WIBTA if I used our elf on the shelf to teach my younger sister a lesson

So my (23f) sister (11f) has a major attitude problem. She snaps at our parents and I for small things, like putting butter on her waffles when she didn’t want butter, things of that bratty nature. Recently, I have been having a hard time ignoring her behavior because she has upped the ante with this attitude by yelling, crying, and throwing tantrums. Yesterday, I had asked both my younger siblings to take care of the clothes behind the bathroom door, my brother did it without complaint. However, my sister was being rude and whiney so when there was two extra towels on the floor not cleaned up, I told her she can be the one to clean those up too. She straight up told me no, and I said “you will, because they are probably yours anyway” which she started crying and refusing to pick up two towels from the floor. At this point I’m beyond frustrated because what I have mentioned is not even the tip of the iceberg. She has an elf on the shelf that she wholeheartedly still believes in, and they didn’t move last night so today she was questioning why they didn’t move. I told her it’s because of her behavior and attitude towards her family and asked how she feels about treating her family members the way she does, and she told me “I don’t really care at all.” So I’m thinking she might care more if her elf didn’t move and wrote her a letter about the importance of being kind to family and making sure her responsibilities are met. so WIBTA if I wrote this note and didn’t move her elf again?

14 thoughts on “WIBTA if I used our elf on the shelf to teach my younger sister a lesson”
  1. Mild YTA – If you’re so bothered by this you should move out and get your own place. Being a grown adult in a house with small children is frustrating because you at an age where you deserve your own space with responsible roommates and not having to co-parent your siblings. I don’t know your situation but I think you’d be shocked how much less you would care and how much your relationship would improve if you had your own space (or with roommates your age).

  2. NTA. It won’t harm her. She needs to learn her actions have consequences. Leave a note saying if the behaviour doesn’t improve, the elf will leave and not return.

  3. NTA,

    Everyone saying “you aren’t the parent” doesn’t understand being in a situation where the parents *aren’t* parenting. You shouldn’t *have* to be the parent, but sometimes if you don’t parent those kids no one will. The key indicator there is that you’re the one moving the elf, and the one dealing with a tantrum with no parents coming to investigate.

    She isn’t responding to anything else, having a figure that she cares about giving this message is a reasonable solution, but it also has a really high potential to backfire. I briefly lived with a kid with a similar attitude and that sort of thing might have worked, but if she had even an inkling that you might have been responsible she would have gone absolutely berserk (like police being called berserk, and her *literally* trying to bust down a locked door by any means possible) i know your sister isnt that little psychopath, but be careful all the same.

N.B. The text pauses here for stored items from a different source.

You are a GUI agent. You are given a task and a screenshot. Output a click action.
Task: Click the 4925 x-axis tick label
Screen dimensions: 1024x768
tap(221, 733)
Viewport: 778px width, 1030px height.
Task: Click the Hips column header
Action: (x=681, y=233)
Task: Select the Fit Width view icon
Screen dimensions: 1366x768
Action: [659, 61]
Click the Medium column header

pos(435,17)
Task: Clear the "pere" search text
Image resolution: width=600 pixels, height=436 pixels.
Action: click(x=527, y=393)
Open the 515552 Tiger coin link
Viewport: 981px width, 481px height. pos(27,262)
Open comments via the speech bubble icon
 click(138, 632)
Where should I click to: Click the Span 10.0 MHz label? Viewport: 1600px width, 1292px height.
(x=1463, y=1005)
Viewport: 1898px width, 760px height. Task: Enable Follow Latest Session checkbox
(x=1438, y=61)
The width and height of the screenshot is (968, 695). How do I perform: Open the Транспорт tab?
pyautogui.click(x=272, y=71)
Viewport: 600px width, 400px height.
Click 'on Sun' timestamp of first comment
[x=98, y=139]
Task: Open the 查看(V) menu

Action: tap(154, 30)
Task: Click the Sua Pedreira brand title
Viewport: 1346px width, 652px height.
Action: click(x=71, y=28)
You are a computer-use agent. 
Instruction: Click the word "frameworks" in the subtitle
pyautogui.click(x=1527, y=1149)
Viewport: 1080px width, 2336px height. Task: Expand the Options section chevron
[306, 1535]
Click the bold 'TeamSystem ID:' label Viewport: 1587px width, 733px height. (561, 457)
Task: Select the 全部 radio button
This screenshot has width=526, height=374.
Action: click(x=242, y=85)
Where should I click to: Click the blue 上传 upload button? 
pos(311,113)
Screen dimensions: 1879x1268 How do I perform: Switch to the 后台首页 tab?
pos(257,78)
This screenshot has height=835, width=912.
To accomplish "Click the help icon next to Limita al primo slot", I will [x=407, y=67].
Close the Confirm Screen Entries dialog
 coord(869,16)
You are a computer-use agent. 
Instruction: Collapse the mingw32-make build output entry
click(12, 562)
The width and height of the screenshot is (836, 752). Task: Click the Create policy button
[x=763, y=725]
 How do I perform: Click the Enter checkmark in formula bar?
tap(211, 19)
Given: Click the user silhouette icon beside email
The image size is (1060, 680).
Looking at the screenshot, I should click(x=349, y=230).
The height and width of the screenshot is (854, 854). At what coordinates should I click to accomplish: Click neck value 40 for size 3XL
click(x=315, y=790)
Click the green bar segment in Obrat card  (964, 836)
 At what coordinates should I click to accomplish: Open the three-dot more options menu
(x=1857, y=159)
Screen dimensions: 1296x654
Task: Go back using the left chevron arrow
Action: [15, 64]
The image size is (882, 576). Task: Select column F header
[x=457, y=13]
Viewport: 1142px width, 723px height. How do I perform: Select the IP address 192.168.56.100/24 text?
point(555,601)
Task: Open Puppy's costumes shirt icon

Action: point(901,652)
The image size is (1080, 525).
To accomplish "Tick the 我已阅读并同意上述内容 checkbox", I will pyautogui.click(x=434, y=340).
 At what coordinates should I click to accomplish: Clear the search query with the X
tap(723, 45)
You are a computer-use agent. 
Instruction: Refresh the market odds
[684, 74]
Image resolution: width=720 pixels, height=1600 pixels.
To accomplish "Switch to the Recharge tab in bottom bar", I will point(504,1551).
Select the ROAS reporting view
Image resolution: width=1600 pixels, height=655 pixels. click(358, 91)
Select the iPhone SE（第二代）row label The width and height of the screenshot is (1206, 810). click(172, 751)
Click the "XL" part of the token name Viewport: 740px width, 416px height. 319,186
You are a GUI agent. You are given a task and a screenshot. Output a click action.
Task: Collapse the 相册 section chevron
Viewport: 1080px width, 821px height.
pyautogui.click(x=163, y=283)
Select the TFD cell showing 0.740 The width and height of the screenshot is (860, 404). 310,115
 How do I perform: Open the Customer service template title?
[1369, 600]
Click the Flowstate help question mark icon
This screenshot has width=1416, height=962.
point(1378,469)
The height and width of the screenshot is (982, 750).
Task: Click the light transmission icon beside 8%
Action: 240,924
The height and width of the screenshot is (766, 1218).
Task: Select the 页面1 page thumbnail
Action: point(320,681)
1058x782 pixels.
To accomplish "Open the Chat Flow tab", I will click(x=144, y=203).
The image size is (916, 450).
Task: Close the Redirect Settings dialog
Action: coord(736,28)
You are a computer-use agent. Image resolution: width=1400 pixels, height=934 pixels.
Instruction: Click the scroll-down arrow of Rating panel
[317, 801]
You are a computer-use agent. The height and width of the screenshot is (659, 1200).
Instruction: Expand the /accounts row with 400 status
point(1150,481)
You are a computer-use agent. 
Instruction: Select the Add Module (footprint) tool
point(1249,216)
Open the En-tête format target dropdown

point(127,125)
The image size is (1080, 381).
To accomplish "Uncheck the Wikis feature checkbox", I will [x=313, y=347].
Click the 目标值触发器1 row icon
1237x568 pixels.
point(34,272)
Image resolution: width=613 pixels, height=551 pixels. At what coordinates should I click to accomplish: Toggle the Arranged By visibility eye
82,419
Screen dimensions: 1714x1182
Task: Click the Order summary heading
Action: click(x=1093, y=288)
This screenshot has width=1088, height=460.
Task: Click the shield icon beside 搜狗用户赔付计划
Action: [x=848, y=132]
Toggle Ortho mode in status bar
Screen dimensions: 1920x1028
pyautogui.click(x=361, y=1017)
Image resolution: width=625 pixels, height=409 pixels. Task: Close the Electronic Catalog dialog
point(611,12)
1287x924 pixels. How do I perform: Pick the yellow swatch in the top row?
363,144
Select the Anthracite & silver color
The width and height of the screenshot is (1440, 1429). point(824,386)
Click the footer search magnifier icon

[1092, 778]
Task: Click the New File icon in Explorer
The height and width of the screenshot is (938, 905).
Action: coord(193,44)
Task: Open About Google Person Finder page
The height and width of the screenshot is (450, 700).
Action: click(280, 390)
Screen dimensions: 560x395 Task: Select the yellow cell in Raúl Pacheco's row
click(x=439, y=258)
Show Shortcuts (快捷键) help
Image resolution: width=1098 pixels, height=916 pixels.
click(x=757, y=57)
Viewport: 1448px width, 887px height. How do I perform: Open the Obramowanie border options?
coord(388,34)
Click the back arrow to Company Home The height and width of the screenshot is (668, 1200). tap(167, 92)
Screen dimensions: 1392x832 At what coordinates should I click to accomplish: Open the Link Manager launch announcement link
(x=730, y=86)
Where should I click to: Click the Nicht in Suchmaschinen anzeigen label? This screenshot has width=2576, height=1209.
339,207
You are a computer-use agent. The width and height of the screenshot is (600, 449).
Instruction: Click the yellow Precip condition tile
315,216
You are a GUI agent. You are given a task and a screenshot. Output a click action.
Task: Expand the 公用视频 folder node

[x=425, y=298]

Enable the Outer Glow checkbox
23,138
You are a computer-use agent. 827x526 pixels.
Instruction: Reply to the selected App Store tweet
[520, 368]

    Maybe try and get your parents to get her into therapy or something so a trained professional can deal with her shit.

  4. NTA. Sometimes as sibilings we have to parent our siblings. I for one am 26 years older than my youngest sibling. I am the oldest of 11. We always had to help with the younger kids. If I had a sibling acting like that “entitled” I would as well need to find creative ways in order to make sure she understood actions have consequences.

  5. stop being the parent. it’s not your job. I know this affects you, but you must distance yourself. don’t interact with her.

    1. I honestly think after reading most comments this will be my plan of action. Her and I usually do little things like watch movies or I’ll do her nails, go shopping or get food. I’m gonna cut those things out until the behavior changes. I think that would be more impactful than the elf situation. It’s more of a real life consequence

  6. Honestly, this isn’t going to teach her anything. Something else is going on.

    She may be overloaded with hormones (go-to answer, it’s a crappy age for everyone) or there may be something else going on that y’all are unaware of. Elves aren’t going to do anything. Simple straightforward discipline isn’t going to do anything either. This child needs to be spoken to. She needs to feel safe and heard, which I’d bet money on, she doesn’t.

    Even if it’s *just* hormones, she obviously hasn’t been taught how to communicate or regulate her emotions, perhaps even how to *identify* her emotions and where they’re coming from. This goes beyond simple defiance and rude words.
    If your parents are unable to communicate with her and get to the bottom of it (lovingly) and you can’t either, she needs professional help, and I hope someone there can help get that for her.

  7. You’re NTA but I can’t get past an 11 year old who has her waffles buttered for her and still believes in elf on the shelf.

    Sounds like she has been babied for far too long and could be acting out in frustration, not just because she’s spoiled rotten.

    I judge your parents as the main A-Hs here.